If you also need to install OpenSSL from source using GIT you can do so using the instructions on the OpenSSL Github page.
You can also build pgBouncer from source using GIT following the instructions on the building from git page.
If you don’t want to install git just for this or don’t have access to the internet, you can download the source tarball from the pgbouncer.org downloads page, transfer it to the target machine and untar it, or if you have curl and an internet connection you can grab the tarball file direct as shown below.
phil@pgbouncer:~$ sudo apt install libevent-dev libsystemd-dev libssl-dev libc-ares-dev pkg-config libc-ares2 curl
phil@pgbouncer:~$ curl -o pgbouncer-1.15.0.tar.gz https://www.pgbouncer.org/downloads/files/1.15.0/pgbouncer-1.15.0.tar.gz
phil@pgbouncer:~$ tar xf pgbouncer-1.15.0.tar.gz
phil@pgbouncer:~$ cd pgbouncer-1.15.0/
phil@pgbouncer:~/pgbouncer-1.15.0$ ./configure --prefix=/usr/local --with-systemd --with-cares
[..a lot of checks..]
Results:
adns = c-ares
pam = no
systemd = yes
tls = yes
And at this point we are ready to start the build.

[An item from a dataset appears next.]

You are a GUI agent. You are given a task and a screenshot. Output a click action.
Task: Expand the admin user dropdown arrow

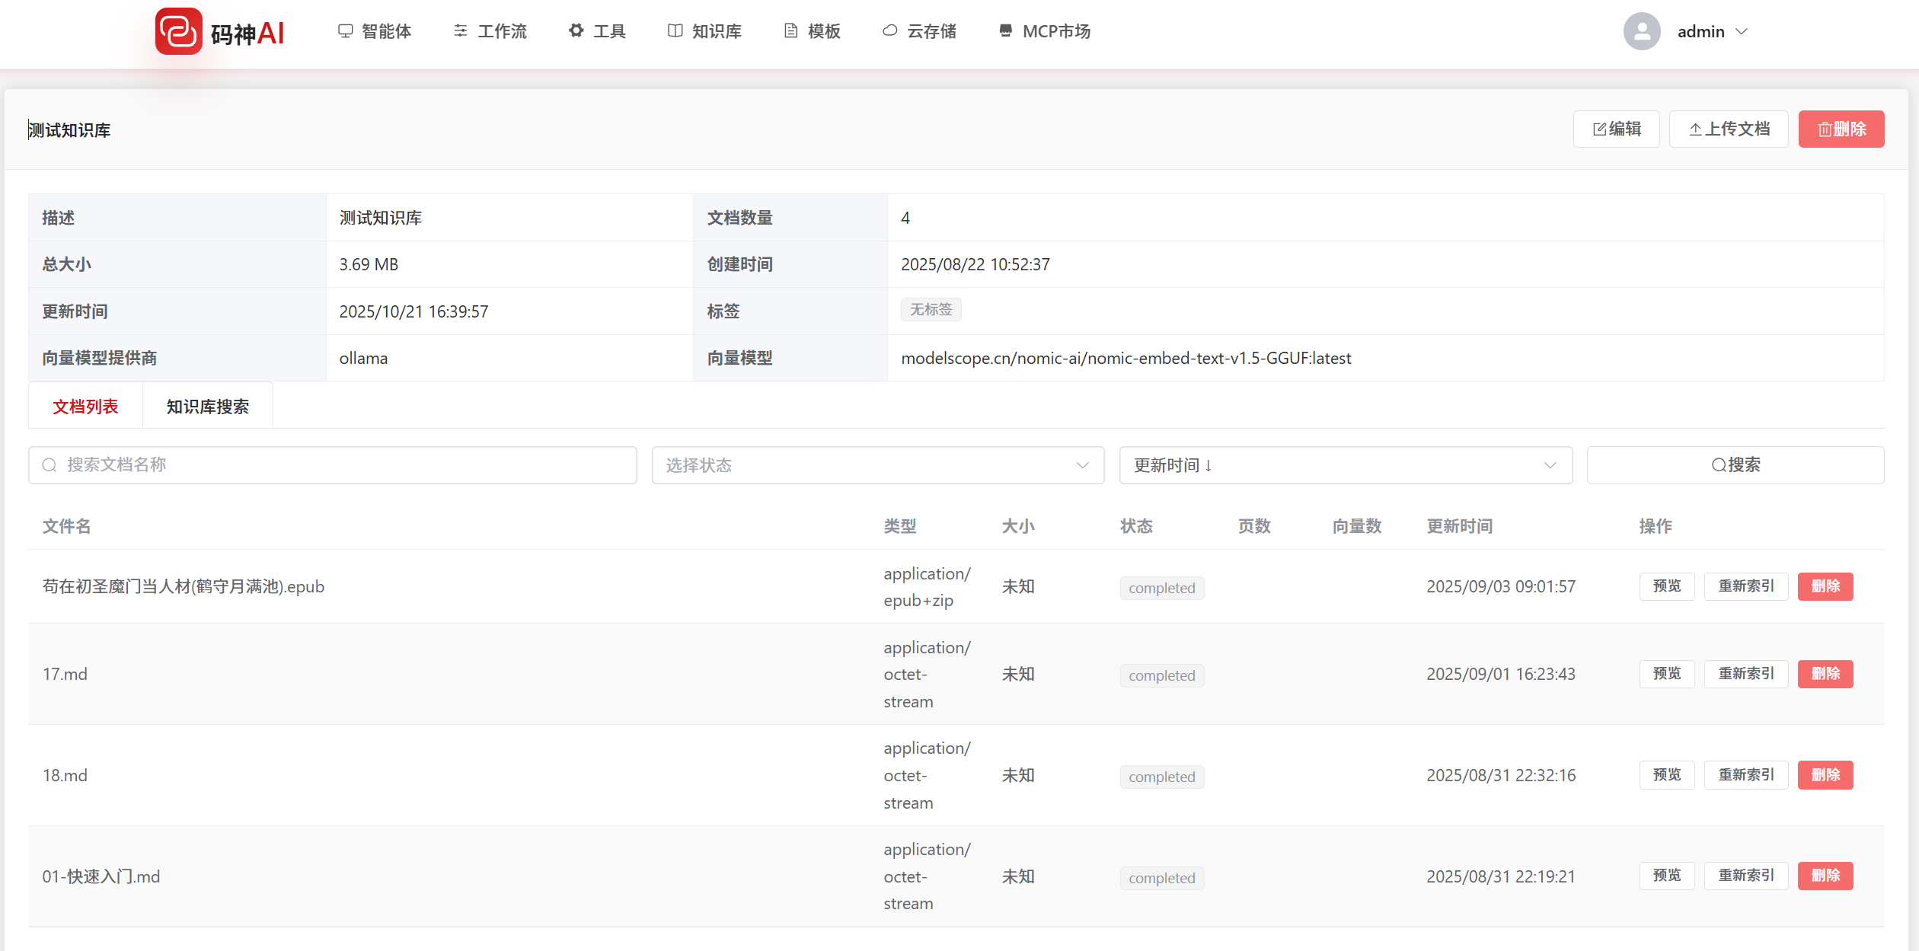point(1742,31)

A few points to note at this stage:
- As mentioned before, you don’t have to install curl, or download the file directly. If you have an air-gapped server (with no internet connection) you can download the tarball anywhere and transfer it onto the target machine as best you can. If so, omit the curl install and the curl call entirely.
- Use of the c-ares DNS name resolution package is optional. Earlier versions (below 1.10) are buggy with IPv6 addresses, however more recent (and less buggy) versions of c-ares have additional capabilities compared to the default libevent 2.x evdns component, which you may want to bake in as part of the build. If c-ares is available, pgBouncer will include it in the build by default. In the example above I have installed it using libc-ares2 and the development headers package libc-ares-dev, and forced it with the --with-cares flag, and it shows up in the Results summary as “adns = c-ares”.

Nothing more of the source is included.